Первым рухнул полковник.
— Все… не могу больше… — прохрипел он, припав к усыпаной древесной трухой земле. — Пристрели меня, Егорыч…
— Ты что это… сдурел? — спросил Золотов, падая рядом со своим последним телохранителем.
— Не могу больше!.. И сгореть не хочу… Пристрели, все хоть смерть полегше…
— Не говори ерунды… Пошли…
Он хотел помочь подняться полковнику, но вдруг почувствовал, что не может даже поднять руку, настолько устал. Он оглянулся назад, и щеку тут же полоснула боль ожега. Остро запахло паленой шерстью, и Золотов понял, что это горит щетина на его щеках. Рев пламени давил на уши, и уже не раздумывая он побрел вперед. Полковник остался лежать на земле, и тонкая полоска от пробежавшей слезы прочертила на его грязной щеке ломаный след.

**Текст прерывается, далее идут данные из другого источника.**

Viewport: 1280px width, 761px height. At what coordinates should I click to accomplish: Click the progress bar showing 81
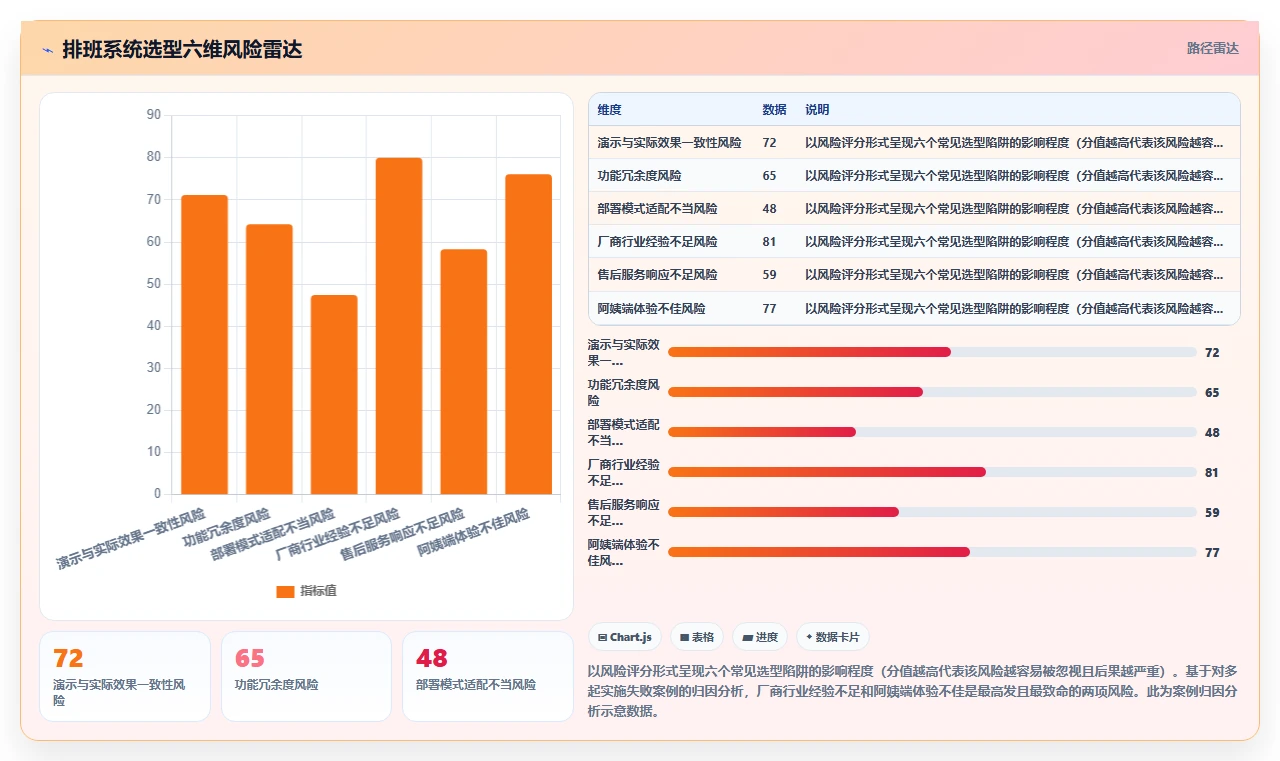coord(932,472)
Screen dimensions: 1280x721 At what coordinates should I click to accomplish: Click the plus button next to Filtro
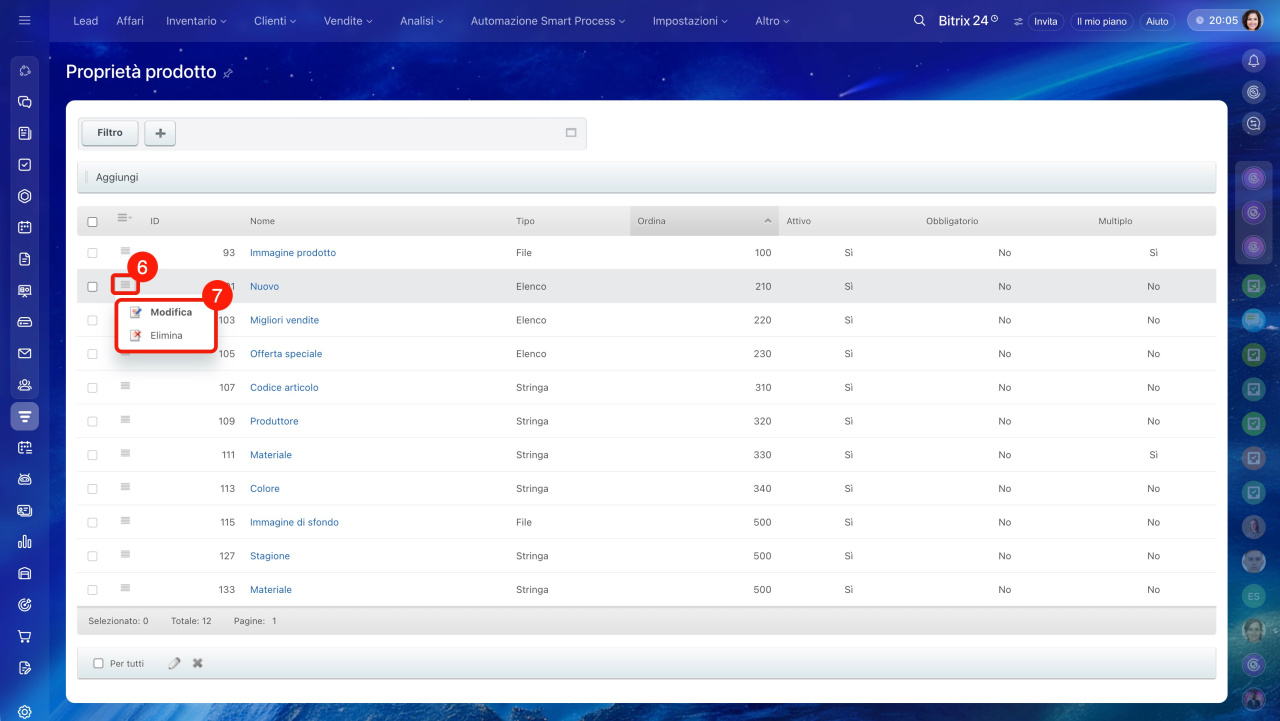click(x=160, y=133)
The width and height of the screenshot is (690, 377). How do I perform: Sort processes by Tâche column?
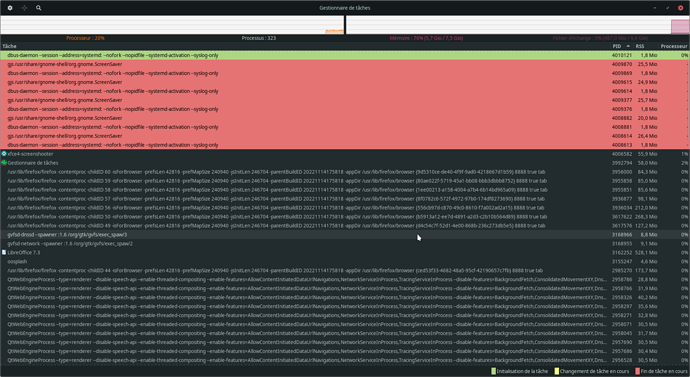(x=305, y=46)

Золотов сделал несколько шагов вперед, с трудом поднялся на крутой пригорок, несколько секунд ошеломленно смотрел вперед, а потом обернувшись назад низким, сиплым голосом прохрипел: — Степаныч… вставай… река!..
Да, это действительно была река, широкая, полноводная, с быстрым, могучим течением. Они стояли на высоком обрыве и не могли насмотреться на это сказочное зрелище. А сзади уже подпирало жаром неумолимая лавина огня.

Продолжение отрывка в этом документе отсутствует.